Stanley became an assistant master in a Herefordshire school, but left this job to join the British Army. He lived a nomadic lifestyle after this, travelling around the world with his military postings. Initially serving in the 2nd West India Regiment, he spent time in British Guiana and Ipswich before transferring to the 2nd Regiment of Foot which took him to Ireland and Manchester. A subsequent transfer to the North Staffordshire Regiment sent him to the West Indies, before domestic appointments to Lichfield, Plymouth and Portsmouth. He retired from the army in 1888 as a major. Two years later, he joined the Colonial Service and was posted in 1892 as Inspector General of the Houssa Force in Lagos, Nigeria. He had been in the role for four years when he was taken ill with malaria. While sailing home to England from Lagos, he died on 7 April 1896, when the boat put into Accra in Ghana.

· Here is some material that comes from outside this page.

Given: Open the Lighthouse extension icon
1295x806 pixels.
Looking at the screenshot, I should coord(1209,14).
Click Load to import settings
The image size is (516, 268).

==County cricket appearance==
In late August 1884, Somerset County Cricket Club had just lost to Kent to record their fourth loss in five matches during 1884. Most of the team travelled from Tunbridge Wells, where that match had been played, to Manchester to play the next day. They were due to be met in Manchester by three members of the Somerset team that had not been able to make it to Kent; John Challen, Bill Roe and Herbert Fowler. Unfortunately for Somerset, Fowler was taken ill and had to withdraw from the match. Newspaper reports on the first day's play either listed ten players, omitting Fowler, or included him as 'absent'; no mention was made of Stanley.

Despite these reports, Somerset had managed to get permission from Lancashire for Edward Stanley to play for them. Stanley was posted to Manchester at the time as a captain in the 2nd Regiment of Foot, and was qualified to play for Somerset on the basis of his birth in the county. He did come out to bat in the first innings at number eleven, but had to retire hurt after being hit by the second delivery he faced. In the second innings, he once again batted eleventh, but was dismissed first ball. By the end of the second day, he was correctly listed on newspaper scorecards, though some listed him as 'absent' for the first innings. Somerset lost the match by ten wickets.

Stanley did not appear in first-class cricket again, meaning that his 'career' featured one match, in which he scored no runs, and took no wickets or catches. He was a keen club cricketer, and appeared for Lichfield Cricket Club amongst others.